If anybody can add to it, please do.

Yes, Blender is awesome, and it is a GOOD QUESTION to become familiar with a half-dozen (or full-dozen) “best-practices”. :grin:

Off the top of my head…
from a year ago @JCPalmer was a big help… memory drop:


  1. know your rendering engine: evee, Blender Renderer, etc… (the differences surprised me)
  • I think maybe Blender Render is the only way to go. But, on hiatus from mesh-land so. IDK.
  • there are many VIEWS which become helpful in animation.
  1. know your MODES and METHODOLOGIES (there are many)
  • weight paint
  • retropolation
  • rigging
  • animating
  • brushes
  • textures and materials
  • Blender is massive.
  1. NAME YOUR MODELS WELL
  • get into the habit of naming every little piece in Blender.
  • the reason is for EXPORT. If it is not named know way to know what it is.
  • all of my exports to (.babylon) come across as multiple assets.
  • plus you need to DELETE unused things, and continually optimize.
  1. KNOW THE .BABYLON SETTINGS
  • JCP put awesome checkbox like options integrated to Blender.
  • it is important to know those options, like “turn shadows off”, “flat render” and many others. IDK.
  1. KNOW THE HOTKEYS
  • in Blender you fly or die based on your knowledge of hot-keys
  • gotta define your “workflow” - it gets very deep in some places (but not impossible)
  • re-topology is an example. Also rigging… oh jeez rigging.
  • Make “recipes” to remind yourself how to do the complex things.
  • Cause you can forget and do the wrong effect over and over.
  1. Exporting a GREAT RIG from BLENDER is a non-trivial exercise.
  • anticipate long stretches of trial & error. (can seem impossible but not impossible).
  • ANIMATION IS NOT DONE UNTIL IT IS EXPORTED AND WORKING 100%.
  • There are common errors, I think it was with BONE-parenting… but I forget now.
  • YOU REALLY HAVE TO GET THE RIGGING PRECISE TO GET IK TO WORK RIGHT.
  • Similar, weight paints are surprisingly delicate… miss a single hidden pixel (strange effects)
  1. Online videos are good. Also there are places like CGCookie and BlenderMarket, and good places to LEARN if you really want to. It is a great community. etc.

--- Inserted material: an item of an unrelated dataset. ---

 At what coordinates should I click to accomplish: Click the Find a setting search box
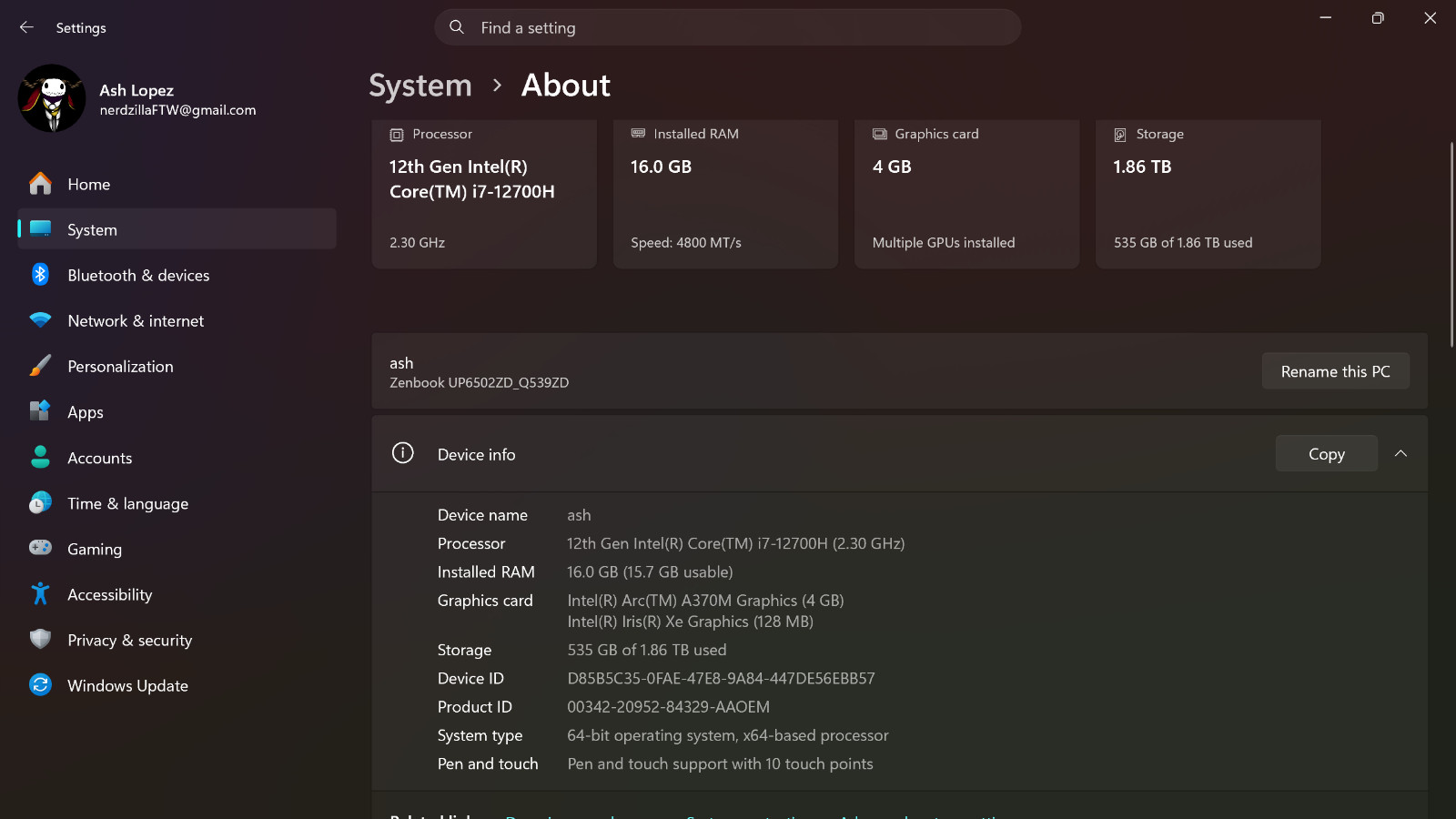pyautogui.click(x=727, y=27)
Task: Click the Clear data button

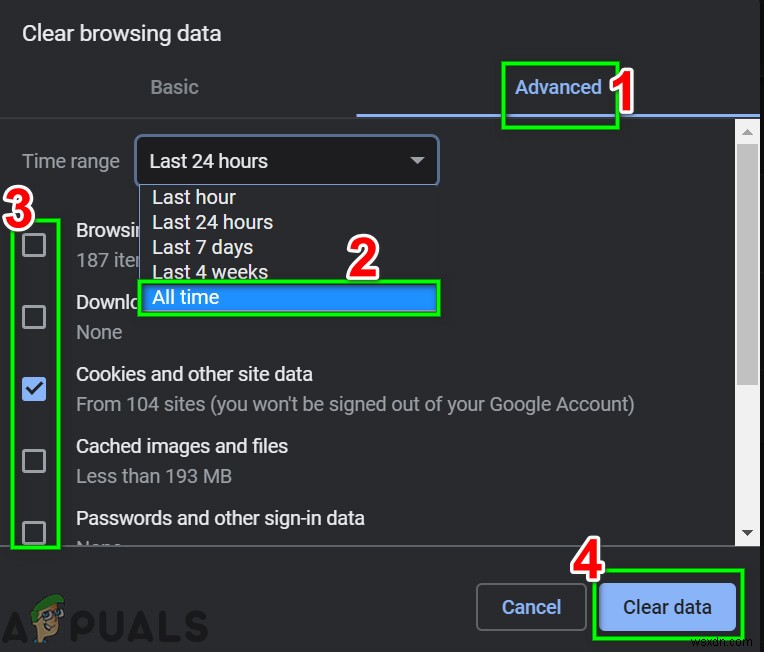Action: [x=667, y=607]

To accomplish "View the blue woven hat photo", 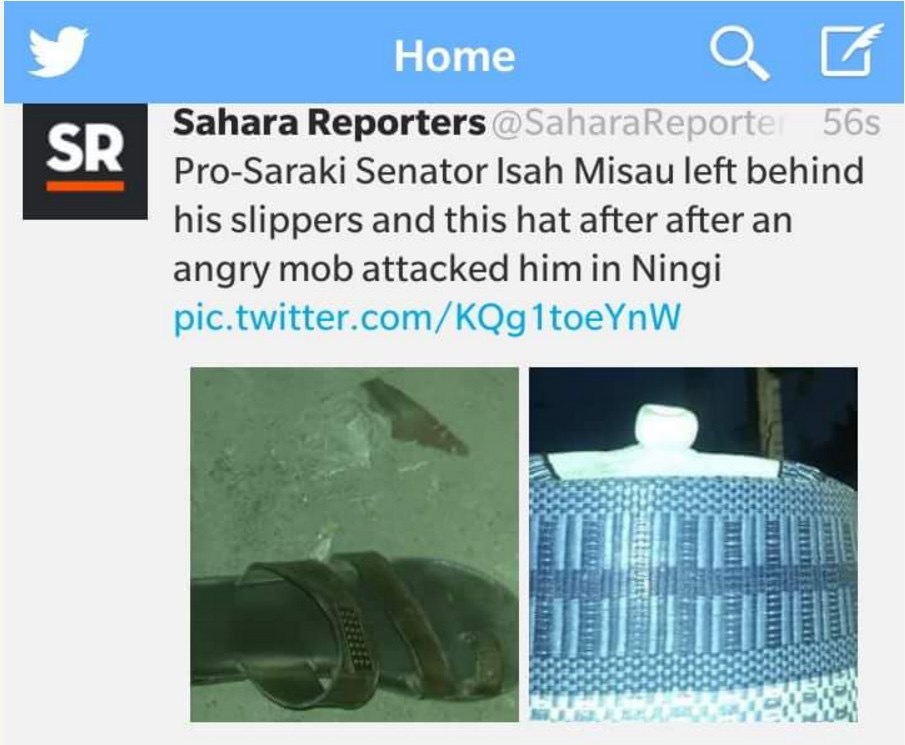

Also Gleb is a tremendously influential artist. I wanted to take his “how to build planets” course - but SPENDING ALL TIME IN BABYLON. That is probably a good point too…

  1. BABYLON and Blender have significant overlap. For example…
  • I first made complex polygons in Blender. Now I make them in BABYLON exclusively.
  • Same with terrain, and effects.
  • Taboo to say (I know - but I say it anyway) Over time BABYLON might be able to do everything Blender can do… and better. :grin:
  • Overtime I use Blender less and less and BABYLON entirely (materials, textures).
  • Get “close to the metal”
  1. To get rigging to work I had to go all the way down to “single bone” testing. And slowly work up.
  • Make hundreds of back ups of everything
  • And dont be surprised AT ALL when you have to re create everything again, and again, because of tiny missed steps early on…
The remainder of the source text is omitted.